Quadratic scaling of bufferization (original) (raw)
I’m experiencing a very slow behavior of the OneShotBufferization pass with the function boundaries bufferization option enabled.
In my IR I have a lot of functions (some thousands), and profiling reveals that a SymbolTable
is being created multiple times during the analysis for each func::CallOp
. This happens in the getCalledFunction
functions, which are invoked by the implementations of the BufferizableOpInterface
interface for func::CallOp
and CallOpInterface
.
The creation of a symbol table has a linear complexity with respect to the number of symbols (i.e., functions). Each function is typically invoked at least once within the IR, and this leads to a quadratic scaling of the bufferization process.
The attached screenshot of the profiler demonstrates the problem (I zoomed in the bufferization pass, but the whole execution of ~2s is almost entirely spent there, and the rest wouldn’t really be of any interest).
This bad scaling (at least in my scenario, this is a blocking problem), can be solved leveraging the SymbolTableCollection
class, which introduces a level of caching for the symbol tables. I’ve looked around on how to leverage such information within the bufferization process, but unfortunately I’ve not found any solution that doesn’t involve a change in the APIs.
More in detail, these are the two options that I have explored:
- A
SymbolTableCollection
member can be added to theAnalysisState
class. However, to keep APIs untouched, this member should be marked asmutable
. The analysis state is indeed passed as a const reference to the interface methods. I personally don’t like this workaround very much, it just doesn’t look clean. Moreover, other methods in the interface (e.g.,bufferize
) don’t have access to the analysis state. Do they all need it? I don’t know about all of them, but looking at the aforementioned interface implementations, I see that at least thegetBufferType
andbufferize
methods would need it. Being this a problem bound to the operation semantics, I guess the safe choice would be to have the state available in all methods. - Adding a
SymbolTableCollection&
argument to all the interface methods. This avoids themutable
qualifier, but the other aspects of the previous approach would still be there.
Both the approaches would require the user to keep the SymbolTableCollection
in a valid state (reason why I introduced this additional method for symbol table invalidation). This aspect may be annoying, but I feel that the benefits would be way more important.
I’d like to hear opinions or other possible approaches on this. I’m available for implementing the required changes, as this is blocking for my downstream project but nonetheless I feel this would also be very beneficial for the whole community.

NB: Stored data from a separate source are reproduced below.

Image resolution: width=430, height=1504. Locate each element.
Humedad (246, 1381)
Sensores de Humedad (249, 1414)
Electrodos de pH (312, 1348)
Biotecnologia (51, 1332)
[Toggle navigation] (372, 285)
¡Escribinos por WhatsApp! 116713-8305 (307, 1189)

I would add a SymbolTableCollection
member or DenseMap<CallOp, FuncOp>
cache to FuncAnalysisState
. This class is a state “extension” object that can be retrieved from AnalysisState
. See CallOpInterface::getAliasingValues
for an example.
The field would have to be declared as mutable
, as you said. I don’t see a problem with that. This is a kind of cache, and we use mutable
for other caches in MLIR (e.g., the TypeConverter
uses mutable
to cache type conversions).
getBufferType
and bufferize
don’t have an AnalysisState
object at the moment. It could be added. But it may not even be necessary. These two functions are not called often and I don’t see them on your trace. The analysis functions (getAliasingValues
etc.) are the ones that are called often and must be fast.
edit: Actually, adding an AnalysisState
to the bufferize
function would be problematic because we already started modifying the IR at that point. So the AnalysisState
may no longer be valid.
The bufferize
method corresponds the fourth “column”, even though it is indeed less called and therefore less wide in the graph. I am struggling to find getBufferType
, but the underlying behavior is exactly the same. In general, however, I don’t think it is a matter of how many times those functions are called (that would only change the complexity by a constant factor), but rather of the required IR sweep that is needed every time a function has to be retrieved.
The trace I reported is actually for a very small source. The number of functions in the IR will scale considerably in other tests I aim to perform, and even if getBufferType
may not be visible now, it surely will become later.
I will look into FuncAnalysisState
, but if AnalysisState
can’t then be given to bufferize
& co., I feel that it would only be a palliative solution.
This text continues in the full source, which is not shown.